You read about the different aspects of self-identity in the lesson. For this activity, take a piece of paper and write "Who am I?" at the top. On each of the next twenty lines, write "I am (a/an) _." Once you have written that on twenty lines, then go back and fill in the blank with twenty different characteristics. The first few will come easily but it will become more difficult as you progress down the list. Do not give up, but persist until you have completed the twentieth sentence. Look over your list. How do you primarily identify yourself? Do you identify yourself in relation to others (sister, son, etc.)? Do you identify yourself in terms of your beliefs (Catholic, Muslim, etc.)? Do you identify yourself in terms of your affiliations (Republican, Independent, etc.)? Do you identify yourself in terms of your emotions (happy, confused, etc.)?
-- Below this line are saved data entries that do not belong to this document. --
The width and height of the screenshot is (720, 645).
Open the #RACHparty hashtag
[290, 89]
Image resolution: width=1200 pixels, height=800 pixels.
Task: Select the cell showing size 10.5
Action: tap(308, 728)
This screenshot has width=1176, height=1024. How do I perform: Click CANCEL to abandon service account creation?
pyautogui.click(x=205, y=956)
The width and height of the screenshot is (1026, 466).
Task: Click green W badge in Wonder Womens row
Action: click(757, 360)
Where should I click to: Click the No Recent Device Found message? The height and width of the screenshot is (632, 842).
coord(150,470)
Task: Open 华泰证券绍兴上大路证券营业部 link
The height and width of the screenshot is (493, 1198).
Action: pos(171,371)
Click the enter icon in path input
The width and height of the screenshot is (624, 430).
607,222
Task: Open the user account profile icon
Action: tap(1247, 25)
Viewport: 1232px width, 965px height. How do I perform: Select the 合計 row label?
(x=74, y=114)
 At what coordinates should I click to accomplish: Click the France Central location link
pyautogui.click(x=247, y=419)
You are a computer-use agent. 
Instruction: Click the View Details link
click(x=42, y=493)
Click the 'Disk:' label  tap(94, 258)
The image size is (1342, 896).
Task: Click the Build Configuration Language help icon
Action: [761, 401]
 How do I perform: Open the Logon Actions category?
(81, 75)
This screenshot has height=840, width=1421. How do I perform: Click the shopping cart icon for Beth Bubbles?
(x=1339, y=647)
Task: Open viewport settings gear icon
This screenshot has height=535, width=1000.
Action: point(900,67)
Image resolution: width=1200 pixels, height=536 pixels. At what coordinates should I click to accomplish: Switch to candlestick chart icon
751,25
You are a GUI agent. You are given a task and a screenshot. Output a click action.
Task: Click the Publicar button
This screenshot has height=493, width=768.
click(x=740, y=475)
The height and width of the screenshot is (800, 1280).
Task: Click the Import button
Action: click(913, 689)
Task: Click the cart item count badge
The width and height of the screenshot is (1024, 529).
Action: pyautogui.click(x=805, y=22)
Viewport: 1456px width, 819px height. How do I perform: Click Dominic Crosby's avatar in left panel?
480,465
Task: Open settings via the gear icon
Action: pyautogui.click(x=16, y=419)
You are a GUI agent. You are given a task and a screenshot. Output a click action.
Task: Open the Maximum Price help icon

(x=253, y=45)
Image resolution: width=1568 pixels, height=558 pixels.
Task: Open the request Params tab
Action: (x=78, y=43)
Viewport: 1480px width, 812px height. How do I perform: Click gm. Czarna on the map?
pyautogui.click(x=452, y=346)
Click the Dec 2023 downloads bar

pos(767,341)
Do you identify yourself in terms of abstract qualities (member of the human species, etc.)? In examining your list, you can gain insight as to your own self-identity and observe the dimensions that are most important to you.

Activity 2:

Erik Erikson posited that the primary developmental task of adolescence was to find one's identity. Do you feel that you have settled on your identity? Do you have a religious identity? A political identity? A social identity? A sexual identity? A gender identity? In two or three paragraphs, describe yourself on each of these dimensions, and anymore that you can conceptualize. Also describe the process by which you feel you settled on your various identities (e.g., did you rebel, "try on" other roles, or take on your parent's beliefs?)

Activity 3:

Do you feel that you have "settled" on your identity, or will it change over time? How is your identity different today than it was ten years ago? How do you think it might be different ten years from now? How about twenty years from now? How about in thirty years? Write a journal article reflecting on how your identity has changed throughout your life, and how you feel it might continue to change.